Public Reporting of Central-line Infections Called into Question
Abstract & Commentary
By Joseph F. John, MD, FACP, FIDSA, FSHEA, Associate Chief of Staff for Education, Ralph H. Johnson Veterans Administration Medical Center; Professor of Medicine, Medical University of South Carolina, Charleston, is Associate Editor for Infectious Disease Alert.
Dr. John reports no financial relationships relevant to this field of study.
Source: Lin MY, et al. Quality of traditional surveillance for public reporting of nosocomial bloodstream infection rates. JAMA. 2010;304:2035-2041.
Central line-associated infections, particularly bloodstream infections (BSI), remain a huge issue in our technological age. Four academic medical centers were used to accumulate 165,963 central-line days associated with 241,518 patient days. Using the electronic medical record, an algorithm was used to determine if a BSI occurred. These results were compared to the determination by an infection preventionist who used routine infection-control activity to determine if a central line-associated BSI occurred. The median rates, as determined by both methods, differed significantly (p <0.001), with the preventionists' finding 3.3 infections per 1,000 central-line days and the algorithm finding 9.0 infections. The so-called goodness-of-fit represented how closely the observations clustered around the regression line; the fit varied widely. For example, for an algorithm rate of 9 per 1,000 central-line days, the infection-preventionist observations would vary, depending on the hospital, from 1.1 to 4.9. Ironically, the hospital named hospital C, had the lowest infection-preventionist rate (2.4) and the highest corresponding algorithm rate (12.6). The authors were surprised by the degree of variability between the two methods of determining central-line BSIs.
These differences between the computer-generated rates for central line-related BSI and algorithm-generated rates are unnerving, to say the least, particularly when the infection-preventionist rates would be the ones sent out for public review.
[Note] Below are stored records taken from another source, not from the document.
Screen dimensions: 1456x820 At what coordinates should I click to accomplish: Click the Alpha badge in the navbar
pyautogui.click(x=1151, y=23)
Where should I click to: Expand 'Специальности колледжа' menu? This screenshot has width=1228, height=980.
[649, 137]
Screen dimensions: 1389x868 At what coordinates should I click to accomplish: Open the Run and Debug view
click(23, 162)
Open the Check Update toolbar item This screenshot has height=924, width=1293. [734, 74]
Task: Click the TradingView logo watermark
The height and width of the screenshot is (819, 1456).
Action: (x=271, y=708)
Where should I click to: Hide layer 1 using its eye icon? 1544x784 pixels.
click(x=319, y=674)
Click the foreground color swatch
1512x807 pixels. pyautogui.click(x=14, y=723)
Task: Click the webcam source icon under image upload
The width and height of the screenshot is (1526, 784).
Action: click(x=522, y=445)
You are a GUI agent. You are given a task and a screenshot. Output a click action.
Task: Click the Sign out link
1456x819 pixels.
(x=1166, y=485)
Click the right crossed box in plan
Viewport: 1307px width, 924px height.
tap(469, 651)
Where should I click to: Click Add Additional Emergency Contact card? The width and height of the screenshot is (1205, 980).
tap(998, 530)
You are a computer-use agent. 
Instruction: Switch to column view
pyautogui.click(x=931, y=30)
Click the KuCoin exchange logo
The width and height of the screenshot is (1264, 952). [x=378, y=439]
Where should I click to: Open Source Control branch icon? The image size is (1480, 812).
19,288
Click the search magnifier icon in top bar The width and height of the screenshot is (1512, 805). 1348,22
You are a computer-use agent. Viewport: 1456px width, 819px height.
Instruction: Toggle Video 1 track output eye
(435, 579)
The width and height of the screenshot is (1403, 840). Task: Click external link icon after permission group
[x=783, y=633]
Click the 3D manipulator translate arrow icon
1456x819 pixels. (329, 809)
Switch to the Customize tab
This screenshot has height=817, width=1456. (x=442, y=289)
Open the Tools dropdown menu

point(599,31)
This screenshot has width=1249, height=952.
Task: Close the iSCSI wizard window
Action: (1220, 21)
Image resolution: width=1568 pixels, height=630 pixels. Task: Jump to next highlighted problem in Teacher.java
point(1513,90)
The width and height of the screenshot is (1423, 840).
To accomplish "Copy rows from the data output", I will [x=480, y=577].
The authors, who were, in general, associated with the surveillance programs in their respective hospitals, postulate several reasons for the discrepancies. The reasons include the quality of the infection-preventionist reviews, the type of chart review performed, the variation in local practices in culturing, and the rigor of medical record documentation.
Whatever the reason, these rates can vary greatly, and there is no true gold standard. The computer algorithm is simply another way to look at the rate but, if more valid than the infection-preventionists observations, we need to find more consistent ways to determine if a central-line BSI has occurred (see Woeltje KF, et al. Infect Control Hosp Epidemiol. 2008;29:842-846).
Coagulase-negative staphylococci can cause true confusion in studies like these. The definition for organisms like S. epidermidis as the cause of infection included having two positive cultures with the same species, the same species within 2 hospital days, or a single positive culture with vancomycin having been administered within the 2 subsequent days. We are not told if the staphylococci were indeed speciated or if all isolates were considered S. epidermidis. We need to have better technology in the future to resolve this type of issue regarding skin commensals.
The authors are to be commended for tackling this issue and for such a massive study. They have uncovered a potential trend in variable reporting of central line-associated BSI, important due to the public reporting of such data. If, as the authors imply, at the outset, public reporting is to be promoted as improving patient safety, the public deserves the very best data that our systems can deliver.